Dataset entries

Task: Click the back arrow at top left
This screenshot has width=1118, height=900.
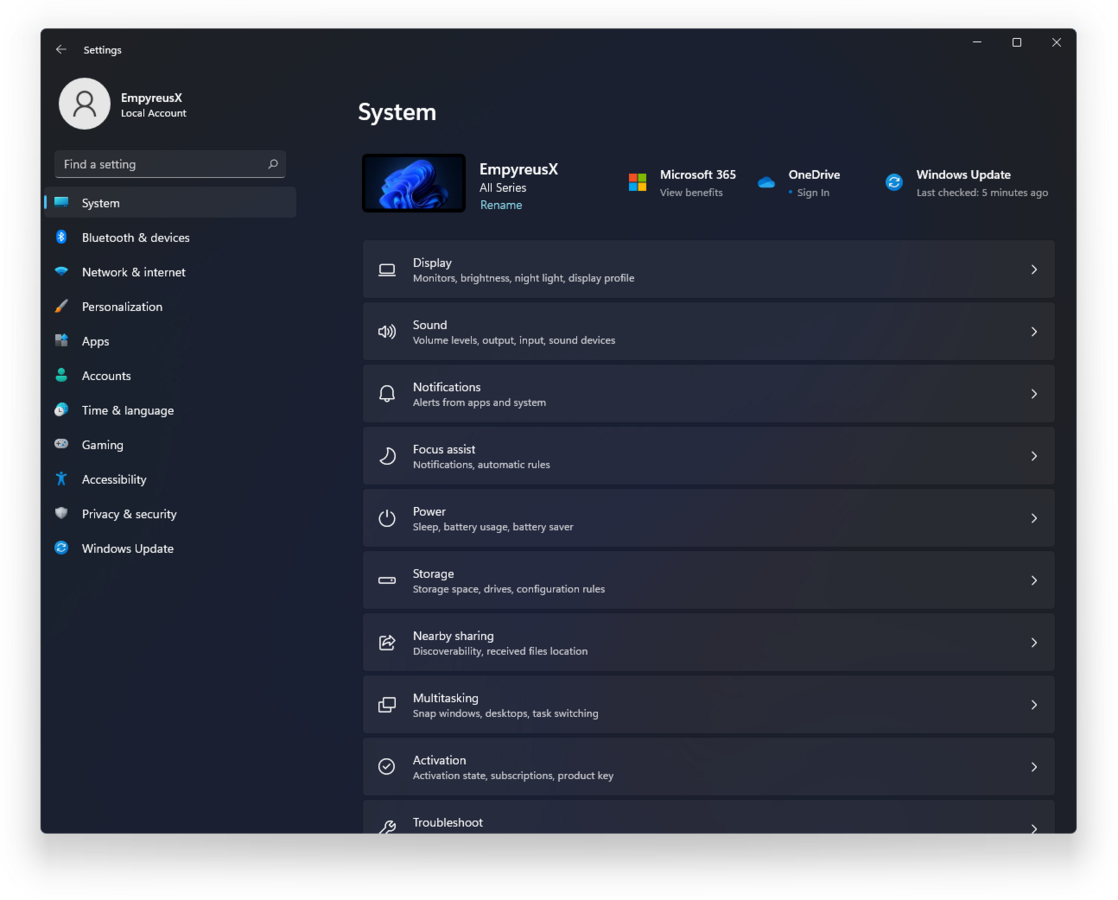Action: 60,49
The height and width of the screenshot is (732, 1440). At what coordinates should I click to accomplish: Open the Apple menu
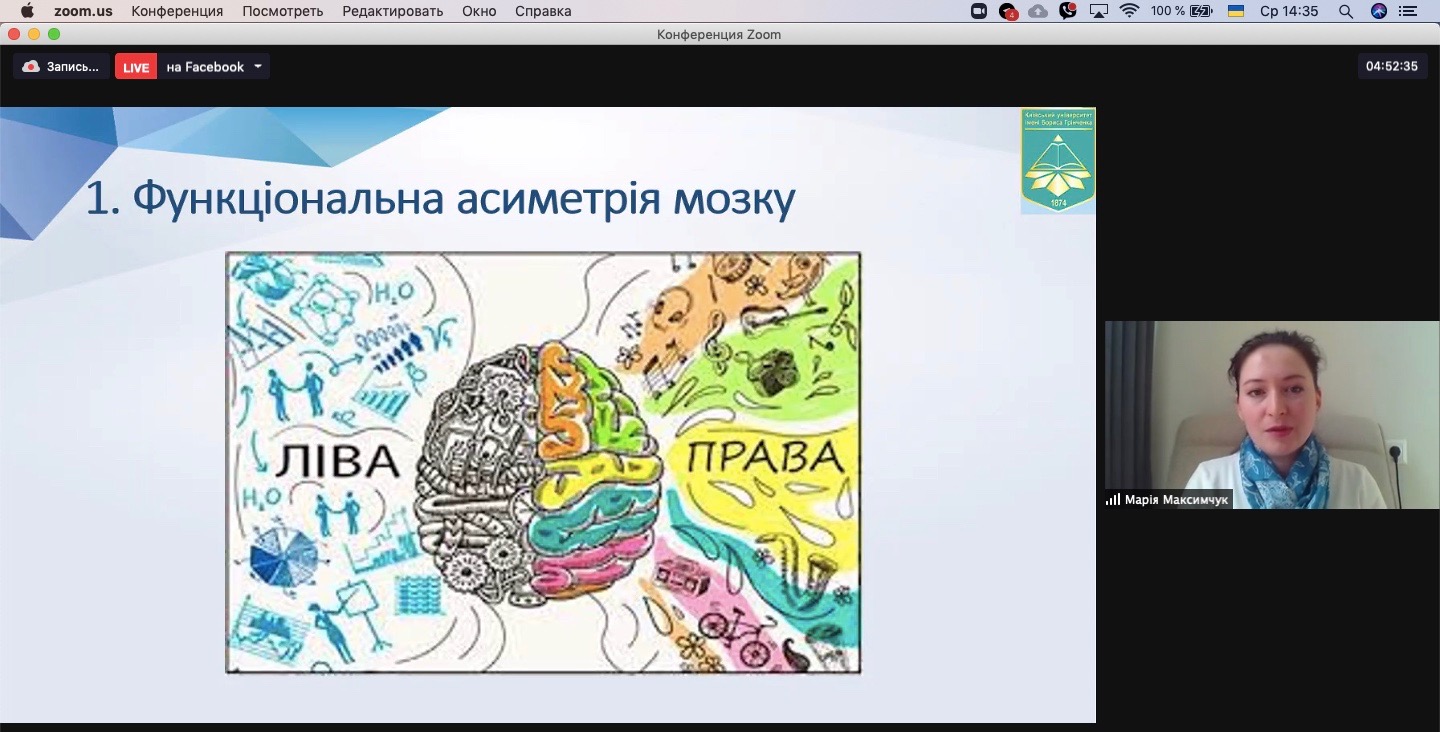pos(27,11)
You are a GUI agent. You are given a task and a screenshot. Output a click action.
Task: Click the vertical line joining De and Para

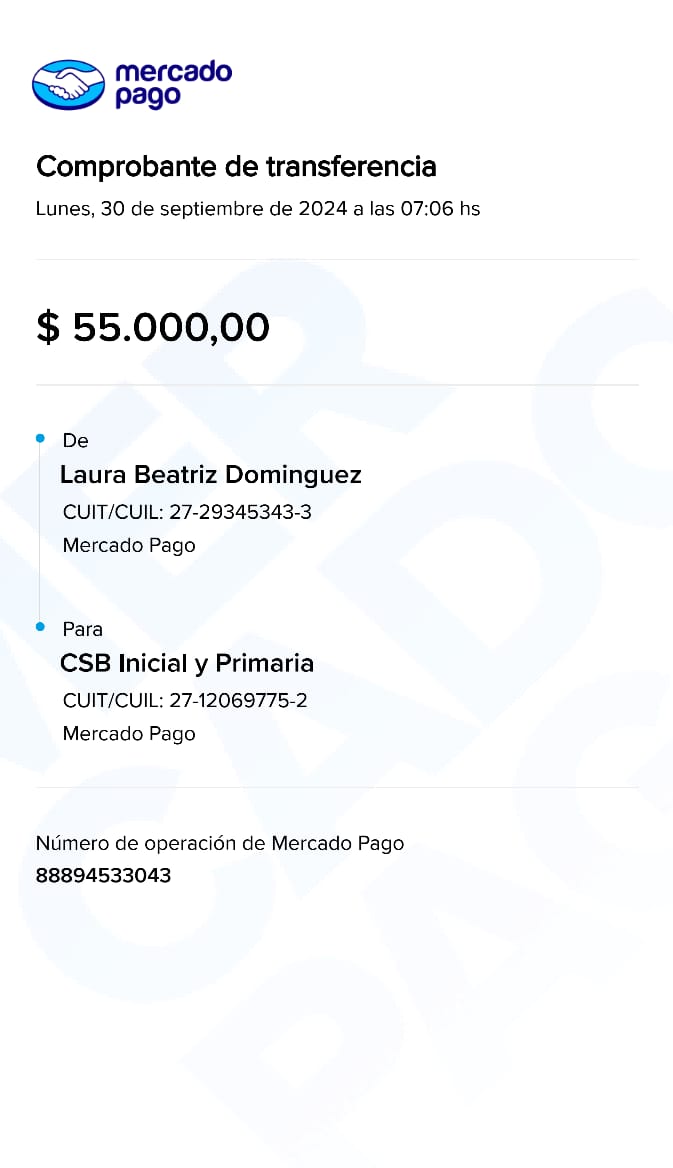pyautogui.click(x=40, y=533)
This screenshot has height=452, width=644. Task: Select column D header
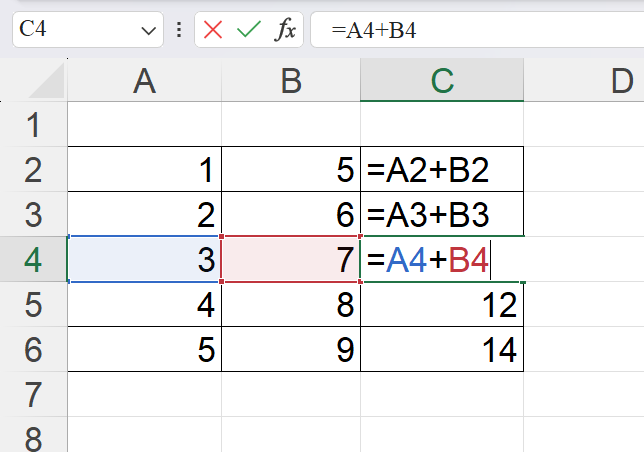pos(600,83)
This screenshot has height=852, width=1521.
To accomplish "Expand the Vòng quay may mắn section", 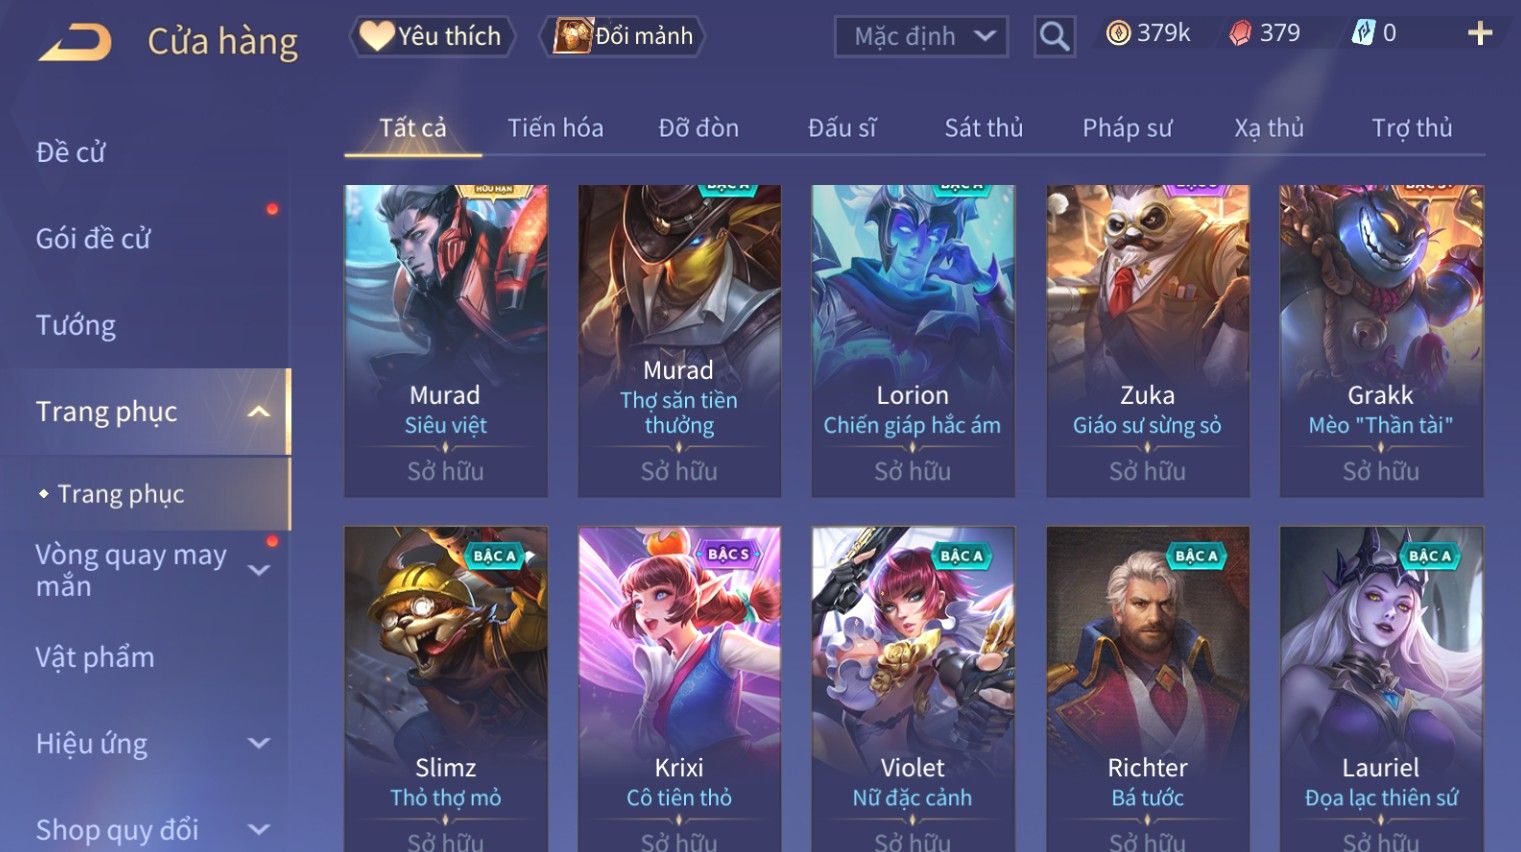I will coord(258,570).
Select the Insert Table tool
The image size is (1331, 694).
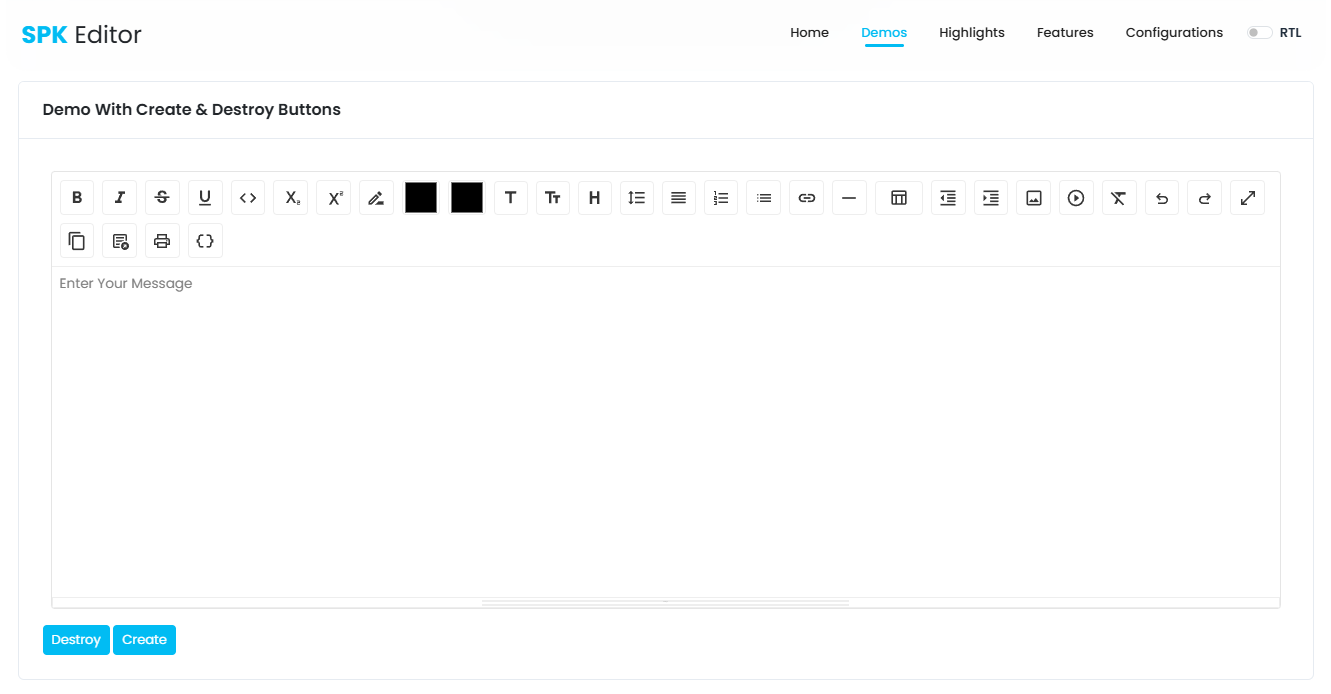point(898,197)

[Problem to solve]:
Write out each line of the data above exactly, starting at the top and finishing with the line containing "You are a GUI"; omit the pictures.

[Written answer]:
Task: Click the back arrow at top left
This screenshot has width=1118, height=900.
Action: 60,49
The height and width of the screenshot is (732, 1440). At what coordinates should I click to accomplish: Open the Apple menu
pos(27,11)
You are a GUI agent. You are given a task and a screenshot. Output a click action.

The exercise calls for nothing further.